“The long game”

[I wrote this for the Chronicle of Higher Education’s Lingua Franca blog]

All of a sudden, it is impossible to pick up the paper or listen to the news and escape “the long game.” I’m not talking about coverage of golf or other actual games, but to this sort of thing:

  • The example of guitarist Doc Watson should “serve as inspiration to any musician interested in the long game, in making music that endures not because of its shock value or its keen marketplace vision but because within its measured tones lies universal truth.” Los Angeles Times, June 3.
  • “I mean, [Queen Elizabeth] has played the long game better than anyone one can think of. I mean, she has understood from the beginning, for instance, even not to become too celebrated and popular.” Tina Brown, speaking on NPR’s Morning Edition, June 1.
  • “[Lawrence] Summers’s talent was for influencing a particular decision at a particular moment. He was not someone with a flair for the long game—for the week-in, week-out slog of bringing colleagues around to his views.” Noam Scheiber, The Escape Artists: How Obama’s Team Fumbled the Recovery.
  • “And ALEC, even more than other movement-conservative organizations, is clearly playing a long game.” Paul Krugman, The New York Times, March 26.

Speaking of the Times, I charted the newspaper’s nonsporting “long game” uses and came up with this:

1892-2005, inclusive: 6

2006: 3

2007: 1

2008: 0

2009: 5

2010: 8 (including Barack Obama, at a December news conference on his tax plan: “To my Democratic friends, what I’d suggest is, let’s make sure that we understand this is a long game. This is not a short game.”)

2011: 8

Where did this expression come from? Why is it so popular? The second question is relatively easy to answer. It is a vivid metaphor for an idea that frequently comes up in consideration of politics, business, and other human endeavors: to wit, the possession and use of a long-term strategy. (The very phrase long-term,” so flat and overplayed, suggests the need for a replacement.) It sounds British, always a good thing. And catchphrases, no less than videos or memes, have the capacity to go viral: to attain uncanny popularity at the drop of a dime.

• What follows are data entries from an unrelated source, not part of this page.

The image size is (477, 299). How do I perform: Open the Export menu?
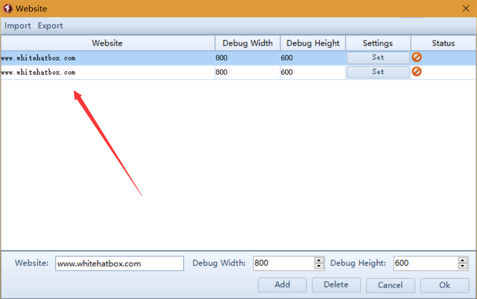50,26
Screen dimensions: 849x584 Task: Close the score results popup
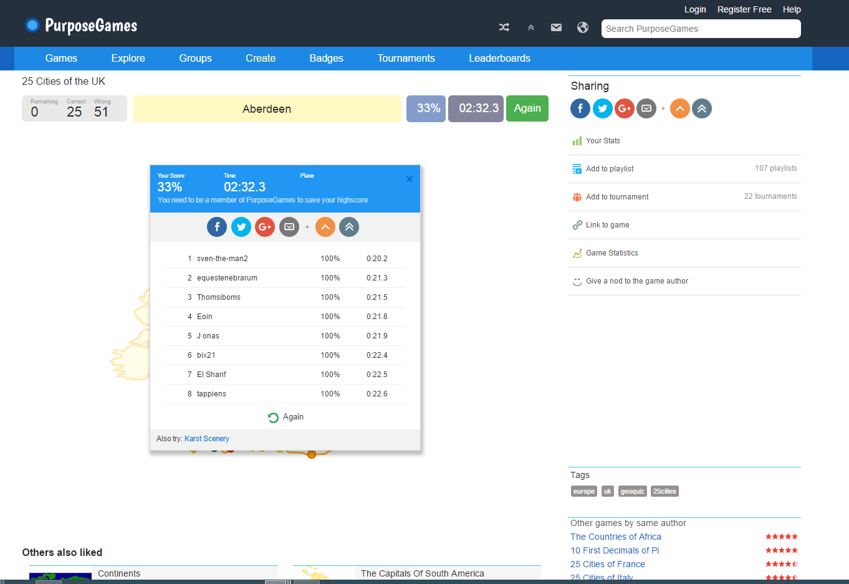(410, 179)
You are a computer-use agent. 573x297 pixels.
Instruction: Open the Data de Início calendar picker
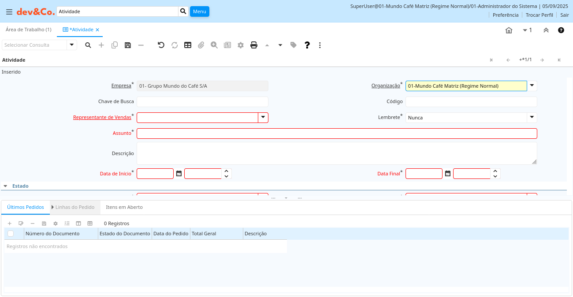coord(179,174)
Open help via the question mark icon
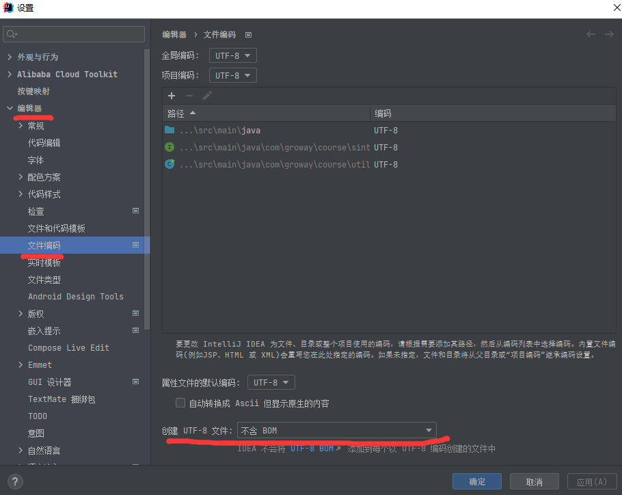Image resolution: width=622 pixels, height=495 pixels. (14, 481)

But where did the long game” come from? My investigation (admittedly not exhaustive) suggests that it is indeed of British origin. Certainly there are plentiful uses in such sources as The Economist, The Times (of London), and The Times Literary Supplement. The most common contexts have been diplomacy, espionage, and statecraft, as in a 1944 comment in The Times that “ … so well and successfully have conspirators played the long game.” But it’s been used in all sorts of ways. In 1917 an anonymous author in The TLS intriguingly commented, “We are reminded of a pregnant saying of Hart’s that the long game is the Church’s game.” A 2005 episode of the BBC series Dr. Who was titled “The Long Game,” as was a posthumous collection by the Australian poet Bruce Beaver published the same year.

Using Google Books as my Wayback Machine, I came upon this 1860 quote, in the journal The Athenaeum: “… to continue speculations, in the soundness or unsoundness of all who play  ‘the long game’ are interested.” The quotation marks around the phrase were a smoking gun, indicating recent coinage. And sure enough, when I went back just a little farther, I hit pay dirt in Bohn’s New Hand-book of Games, published in 1856. In the section on whist, the book notes, “In playing the long game, when both sides mark five, they are precisely in the same position with those parties who are beginning the short game.”

It turns out that the long game and the short game are variants of whist. Chamber’s Encyclopedia explains: “About 1785 the experiment of dividing the game into half was tried, and short whist was the result. The short game soon came into favour; and in 1864 the supremacy of short whist was acknowledged.”

Apparently, just as the long game was losing its popularity as a game, it came into its own as a metaphor. It took the Yanks a century and a half to catch up. Clearly we don’t like to rush into anything.

14 thoughts on ““The long game”

  1. Does the expression have something to do with golf. A google search for ‘”long game” golf’ produces 470,000 results.

  2. Surely that first example is incorrect? Unless the musician is only interested in making music that people will only start listening to in years to come. The long-term is right through, whereas the long game looks like you’re losing or just coasting for a long time, but you win in the end, and only in the end. “Lulling people into a false sense of security” is playing the long game.

  3. I had assumed that this was a cricketing term. Sometimes, in order to avoid his team’s defeat, a batsman must play defensively, hour after hour, and not go for strokes that would lead to a better score, but risk being put out. I’ve heard this called “playing a long game”.

  4. Definitely a cricketing term. Take your time, build your score slowly. Don’t get out prematurely taking risky shots and lose the match.
    Same meaning as “slowly slowly catchee monkey” – now there’s another one for you!

  5. My Google search turned up examples from the 1840s that have nothing to do with whist. E.g., “The aristocracy can afford to play the long game, for they have the bank at their back.”